**Görev tanımı**
Türkiye'de özel sağlık sigortacılığının tarihini anlatan metni, son cümlesinin ardından yazmayı sürdürerek devam ettirin.

**Metin bölümü**
Türkiye’de Özel Sağlık Sigortacılığının Tarihsel Gelişimi

Türkiye'de özel sigortacılık faaliyetleri ve hizmetleri, 1870'li yıllaradan itibaren ve daha çok yabancı sigorta şirketleri tarafından başlatılmıştır.

Sigorta şirketleri, "Türkiye Sigortacılar Sendikası" adıyla ilk meslek kuruluşunu oluşturmuşlardır.

1923 yılında Türkiye Cumhuriyeti’nin kurulmasından sonra ‘’Sigortacılar Kulübü’’ kurulmuştur. Türkiye’de faaliyet gösteren yerli ve yabancı tüm sigorta şirketlerinin veya şubelerinin 1959 yılında kurulan ‘’Sigorta ve Reasürans Şirketleri Birliği’’ne üye olmaları zorunludur.

Özel sigorta şirketleri içerisinde sağlık branşında sigortacılık faaliyetleri, yasal olarak tanımlanmasa da 1938 yılında başlamıştır.

Türkiye’de özel sağlık sigortacılığının gelişimi şu şekildedir:

  1. 1938 yılında, Anadolu Sigorta gemi kurtarma çalışmalarında bulunanlar için hastalık sigortası benzeri bir teminat çıkarmıştır.
  2. 1976 yılında Başak Sigorta, Ziraat Bankası’nda hesabı olanlara, gündelik tazminatı içeren grup sağlık sigortası uygulamasını başlatmıştır.
  3. 1982 yılında, Şark Sigorta, Uluslararası Bankası’nın çalışanları ile bunların eş ve çocuklarına grup sağlık sigortası teminatı sunmuştur.
  4. 1982 yılında sağlık sigortaları, ayrı bir branş olarak oluşturulmuştur.
  5. 1983 yılında önce gruplara yönelik, 1988 yılında bireylere yönelik ürünler pazara sunulmuştur.
  6. 1988-1989 yıllarında Halk Sigorta ferdi sağlık sigortasını uygulamaya koymuştur.
  7. 1989 yılında Anadolu Sigorta, Genel Sigorta ve Oyak Sigorta ağırlıklı olarak grup sağlık sigortaları uygulamaya başlamışlardır.
  8. 1987 yılında özel sigortacılık sektörü, Başbakanlık Hazine Müsteşarlığı Sigortacılık Genel Müdürlüğü’ne bağlanmıştır.
  9. 1987 yılında, 7397 sayılı Sigorta Murakebe Kanunu Anayasa Mahkemesi tarafından iptal edilmiştir.

**Verilen bilgiler**
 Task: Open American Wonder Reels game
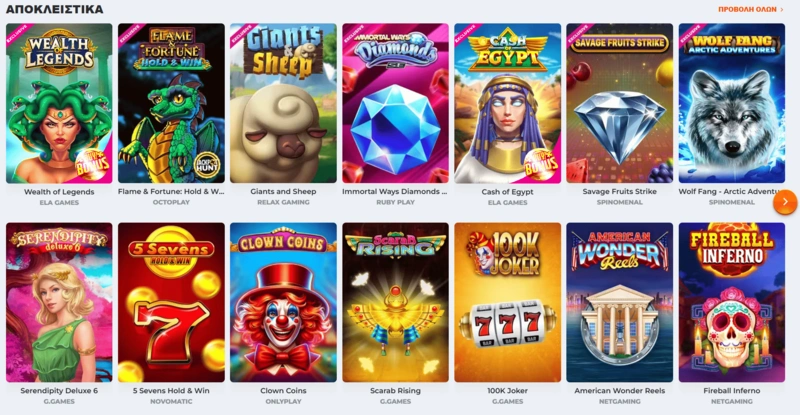coord(619,302)
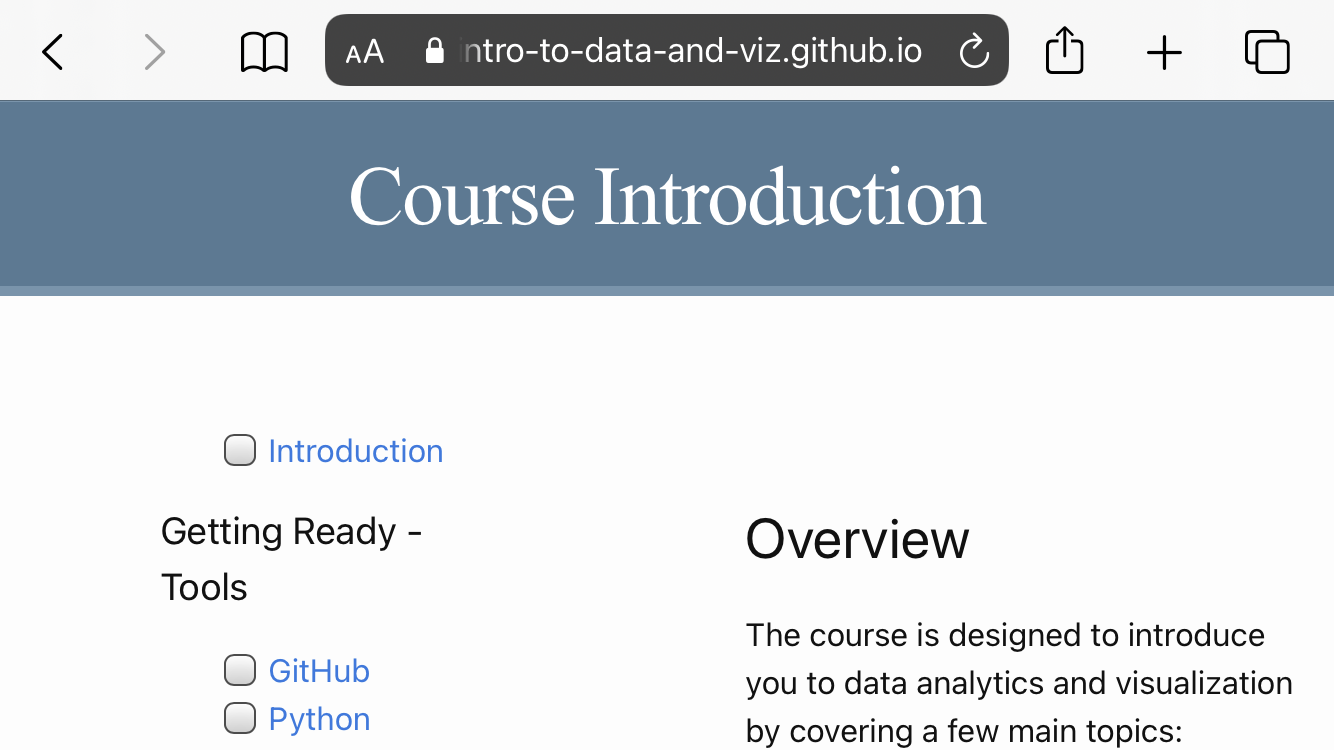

**Görev yanıtı**
  10. 1990 yılında hastalık branşı kurulmuştur.
  11. 1991 yılında, hayat branşı ve zorunlu sigorta tarifeleri dışındaki tüm tarifeler serbest bırakılmıştır.
  12. 26 Aralık 1994 tarihinde Sigorta ve Reasürans Şirketlerinin Kuruluş ve Çalışma Esasları Yönetmeliği yayınlanmıştır.
  13. 1994 yılında sağlık sigortacılığında; sigortalı, sigorta şirketi, anlaşmalı kuruma genel anlamda provizyon veren şirketler denebilen aracı kurumlar eklenmiştir.
  14. 1995 yılında limitsiz sağlık sigortası poliçeleri satılmaya başlanmıştır.
  15. 2004 yılında Hazine Müsteşarlığı Sigortacılık Genel Müdürlüğü bünyesinde tamamlayıcı sağlık sigortası özel ihtisas komisyonu kurulmuştur.
  16. 2005 yılında içinde özel sağlık sigortacılığına yönelik düzenlemelerinde yer aldığı Türk Ticaret Kanunu Taslağı TBMM’ye sunulmuştur.
  17. 2005 yılında hastalık branşının adı sağlık olarak değiştirilmiştir.
  18. 2005 yılında sektörde ilk kez sağlık hizmetleri sunumu yapan bir kurum özel sigorta da kurarak faaliyete başlamıştır.
  19. 2006 yılında Hazine Müsteşarlığı Sigortacılık Genel Müdürlüğü’nün, seyahat sağlık ve hekim sorumluluk sigortalarının genel şartları yayınlanmıştır.
  20. 2006 yılında Hazine Müsteşarlığı Sigortacılık Genel Müdürlüğü’nün içinde bir yıldan kısa süreli, seyahat sağlık, tamamlayıcı sağlık ve uzun süreli sağlık sigortacılığı yasa taslağı hazırlanmıştır.

Tarihsel olarak incelendiğinde özel sağlık sigortalarının 1990 yılında ayrı bir branş olarak kabul edilmesi ve ‘’hastalık sigortası’’ yerine ‘’sağlık sigortası’’ isminin kullanılması önemli dönüm noktalarıdır.

1997-2005 yılları arasında sağlık branşında faaliyet gösteren şirket sayısında azalma görülmüştür.

1991-2005 yılları arasında özel sağlık sigortalarının ürettikleri prim miktarlarında artış görülmüştür.

Türkiye’de özel sağlık sigortacılığının bugünkü durumu ve sorunları genel olarak sigorta sektörünün sorunlarından bağımsız değildir.

Türkiye özel sağlık sigortası sektörünün sigortalı sayısı ve tedavi giderlerinin yüksekliği sorunlarından başka özel sağlık sigortası yapılırken, sigorta yaptıran kişi yetrli bilgiyi alamamsı ve yaptırdığı sigorta ile ilgili kendisine yeterli bilgi verilmemesi gibi sorunlar da vardır.

Özel sağlık sigortacılığında yaşanan sorunlar şunlardır:

Sağlık hizmetlerinin sık kullanılması (ödenen tazminatların fazlalığının sigorta şirketi aleyhine olması).

Kişi sigortalandıktan sonra yanlı beyanda bulunarak iyi niyet prensibini suistimal edebilmektedir.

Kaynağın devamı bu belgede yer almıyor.